OT: Lo squartatore di New York
GIALLO: Italien, 1982
Regie: Lucio Fulci
Darsteller: Jack Hedley, Antonella Interlenghi, Howard Ross, Andrea Occipinti

STORY:

In New York treibt ein sadistischer Frauenmörder sein Unwesen, der sich selbst mit Entengequake bei der Polizei meldet. Wer ist dieser Wahnsinnige und was ist sein Motiv?

KRITIK:

Anfang der 80er-Jahre hatte der Giallo seine besten Tage scheinbar bereits hinter sich: Seit Mitte der 70er-Jahre versuchte das Genre seinen zunehmenden Mangel an den ihn ursprünglich kennzeichnenden filmischen Qualitäten durch ein bloßes Mehr an Sex und Gewalt zu kompensieren, was Ende der Dekade in Machwerken wie GIALLO A VENEZIA gipfelte. Doch im Jahre 1982 erschienen zwei Filme, welche zeigten, dass das Genre noch längst nicht tot und seine größten Meister noch lange nicht reif für die Rente waren: Dario Argento kehrte mit TENEBRAE zu dem Genre zurück, welches er mit THE BIRD WITH THE CRYSTAL PLUMAGE Anfang der 70er entscheidend mitdefiniert hatte. Und sein ewiger Rivale Lucio Fulci schuf mit THE NEW YORK RIPPER den bis heute härtesten Giallo, der neben seinen reinen Schauwerten auch eindeutige filmische Qualitäten aufzuweisen hat.

Gestellte Aufgabe 1>
Beantworte anhand des Textauszugs folgende Fragen:
(a) In welchem Land und in welchem Jahr entstand der Film?
(b) Womit meldet sich der Frauenmörder bei der Polizei?
(c) Mit welchem Film kehrte Dario Argento zum Giallo zurück?

Vorliegende Auflistung>
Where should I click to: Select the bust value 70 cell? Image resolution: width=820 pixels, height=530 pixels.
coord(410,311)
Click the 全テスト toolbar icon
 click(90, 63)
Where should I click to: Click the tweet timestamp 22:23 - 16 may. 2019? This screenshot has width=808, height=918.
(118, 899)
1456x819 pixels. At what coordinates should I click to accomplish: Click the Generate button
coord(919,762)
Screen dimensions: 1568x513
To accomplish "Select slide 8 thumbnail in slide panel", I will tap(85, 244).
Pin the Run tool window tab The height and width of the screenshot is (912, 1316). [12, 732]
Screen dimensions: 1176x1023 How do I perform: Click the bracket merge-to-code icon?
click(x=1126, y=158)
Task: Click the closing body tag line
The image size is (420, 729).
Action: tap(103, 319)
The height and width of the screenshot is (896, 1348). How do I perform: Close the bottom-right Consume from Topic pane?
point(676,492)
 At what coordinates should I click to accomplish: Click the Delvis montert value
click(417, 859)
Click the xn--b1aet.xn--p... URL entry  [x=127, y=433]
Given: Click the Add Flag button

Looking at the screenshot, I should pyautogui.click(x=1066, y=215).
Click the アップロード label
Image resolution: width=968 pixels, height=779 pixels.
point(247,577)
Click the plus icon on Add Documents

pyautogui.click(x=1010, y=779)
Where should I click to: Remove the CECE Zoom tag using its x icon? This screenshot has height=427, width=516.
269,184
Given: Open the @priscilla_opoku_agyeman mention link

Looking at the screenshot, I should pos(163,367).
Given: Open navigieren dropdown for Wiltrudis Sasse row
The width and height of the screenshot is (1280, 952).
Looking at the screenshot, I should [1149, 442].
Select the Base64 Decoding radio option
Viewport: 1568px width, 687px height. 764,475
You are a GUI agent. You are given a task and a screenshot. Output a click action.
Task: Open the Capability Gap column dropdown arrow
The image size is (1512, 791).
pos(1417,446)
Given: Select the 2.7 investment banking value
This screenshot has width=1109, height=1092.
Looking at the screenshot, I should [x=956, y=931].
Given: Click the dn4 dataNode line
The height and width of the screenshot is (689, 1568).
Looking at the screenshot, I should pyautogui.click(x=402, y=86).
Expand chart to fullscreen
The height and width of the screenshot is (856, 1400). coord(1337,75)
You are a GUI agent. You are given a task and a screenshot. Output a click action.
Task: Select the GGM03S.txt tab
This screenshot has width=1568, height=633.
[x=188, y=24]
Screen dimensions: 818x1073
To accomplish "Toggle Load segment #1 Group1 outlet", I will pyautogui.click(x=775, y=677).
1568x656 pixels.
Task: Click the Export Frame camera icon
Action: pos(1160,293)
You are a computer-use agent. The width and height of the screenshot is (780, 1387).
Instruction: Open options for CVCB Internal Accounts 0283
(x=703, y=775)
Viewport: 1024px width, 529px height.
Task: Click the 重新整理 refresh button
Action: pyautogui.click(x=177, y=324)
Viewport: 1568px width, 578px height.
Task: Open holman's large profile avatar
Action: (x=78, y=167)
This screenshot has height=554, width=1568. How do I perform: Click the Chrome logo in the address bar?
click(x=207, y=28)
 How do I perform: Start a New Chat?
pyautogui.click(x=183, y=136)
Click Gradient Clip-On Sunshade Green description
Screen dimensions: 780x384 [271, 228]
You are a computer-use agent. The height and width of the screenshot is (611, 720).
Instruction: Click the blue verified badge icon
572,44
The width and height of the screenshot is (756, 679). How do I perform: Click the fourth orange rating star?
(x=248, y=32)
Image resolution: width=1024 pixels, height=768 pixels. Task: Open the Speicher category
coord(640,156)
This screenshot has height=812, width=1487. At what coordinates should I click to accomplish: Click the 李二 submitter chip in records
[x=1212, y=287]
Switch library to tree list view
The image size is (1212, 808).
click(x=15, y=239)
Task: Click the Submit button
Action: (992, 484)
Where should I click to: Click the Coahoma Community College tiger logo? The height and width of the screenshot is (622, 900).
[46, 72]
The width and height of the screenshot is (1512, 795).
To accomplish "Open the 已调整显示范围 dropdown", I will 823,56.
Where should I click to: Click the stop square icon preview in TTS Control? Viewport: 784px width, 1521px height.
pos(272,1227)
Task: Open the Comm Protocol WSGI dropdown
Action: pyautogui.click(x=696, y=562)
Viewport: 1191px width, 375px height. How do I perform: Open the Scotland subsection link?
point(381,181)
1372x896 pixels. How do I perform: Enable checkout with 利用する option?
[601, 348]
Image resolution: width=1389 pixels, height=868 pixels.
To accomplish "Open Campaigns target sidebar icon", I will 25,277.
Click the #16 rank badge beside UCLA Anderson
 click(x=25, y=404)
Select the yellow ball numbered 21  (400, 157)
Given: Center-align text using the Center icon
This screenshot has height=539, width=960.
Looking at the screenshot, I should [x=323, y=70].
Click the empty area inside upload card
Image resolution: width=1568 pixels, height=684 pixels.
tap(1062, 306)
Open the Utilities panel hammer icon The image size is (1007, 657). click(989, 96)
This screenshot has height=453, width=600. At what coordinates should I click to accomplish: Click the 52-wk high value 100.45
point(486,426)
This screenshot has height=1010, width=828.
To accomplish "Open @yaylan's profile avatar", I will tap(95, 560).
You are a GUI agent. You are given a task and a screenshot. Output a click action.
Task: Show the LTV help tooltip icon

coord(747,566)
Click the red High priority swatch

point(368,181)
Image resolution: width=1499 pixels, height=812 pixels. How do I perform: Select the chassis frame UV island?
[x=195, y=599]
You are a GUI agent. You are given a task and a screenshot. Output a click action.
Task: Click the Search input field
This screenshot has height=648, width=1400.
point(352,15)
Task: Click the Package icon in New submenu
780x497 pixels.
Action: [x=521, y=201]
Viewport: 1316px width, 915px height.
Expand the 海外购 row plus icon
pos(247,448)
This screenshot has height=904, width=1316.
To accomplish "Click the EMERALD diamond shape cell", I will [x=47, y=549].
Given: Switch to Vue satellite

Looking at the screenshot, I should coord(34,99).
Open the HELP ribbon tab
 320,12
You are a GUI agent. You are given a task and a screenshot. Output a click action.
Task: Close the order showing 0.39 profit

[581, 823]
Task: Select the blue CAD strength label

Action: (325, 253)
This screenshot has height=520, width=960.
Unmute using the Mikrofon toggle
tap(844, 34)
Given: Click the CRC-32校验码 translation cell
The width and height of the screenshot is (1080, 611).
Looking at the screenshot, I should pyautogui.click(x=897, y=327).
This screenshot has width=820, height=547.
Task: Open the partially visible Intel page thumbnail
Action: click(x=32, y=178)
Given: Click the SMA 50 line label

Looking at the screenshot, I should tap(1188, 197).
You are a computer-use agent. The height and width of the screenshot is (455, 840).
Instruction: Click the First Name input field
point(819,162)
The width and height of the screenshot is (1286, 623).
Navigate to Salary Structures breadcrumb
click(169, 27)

Gestellte Aufgabe 2> Gib die Zeilen der Auflistung ab der Zeile mit „Open the HELP ribbon tab“ bis einschließlich der letzten Zeile der Auflistung unverändert aus.

Vollständige Lösung 1>
(a) In Italien, im Jahr 1982.
(b) Mit Entengequake.
(c) Mit TENEBRAE.

Vollständige Lösung 2>
Open the HELP ribbon tab
 320,12
You are a GUI agent. You are given a task and a screenshot. Output a click action.
Task: Close the order showing 0.39 profit

[581, 823]
Task: Select the blue CAD strength label

Action: (325, 253)
This screenshot has height=520, width=960.
Unmute using the Mikrofon toggle
tap(844, 34)
Given: Click the CRC-32校验码 translation cell
The width and height of the screenshot is (1080, 611).
Looking at the screenshot, I should pyautogui.click(x=897, y=327).
This screenshot has width=820, height=547.
Task: Open the partially visible Intel page thumbnail
Action: click(x=32, y=178)
Given: Click the SMA 50 line label

Looking at the screenshot, I should tap(1188, 197).
You are a computer-use agent. The height and width of the screenshot is (455, 840).
Instruction: Click the First Name input field
point(819,162)
The width and height of the screenshot is (1286, 623).
Navigate to Salary Structures breadcrumb
click(169, 27)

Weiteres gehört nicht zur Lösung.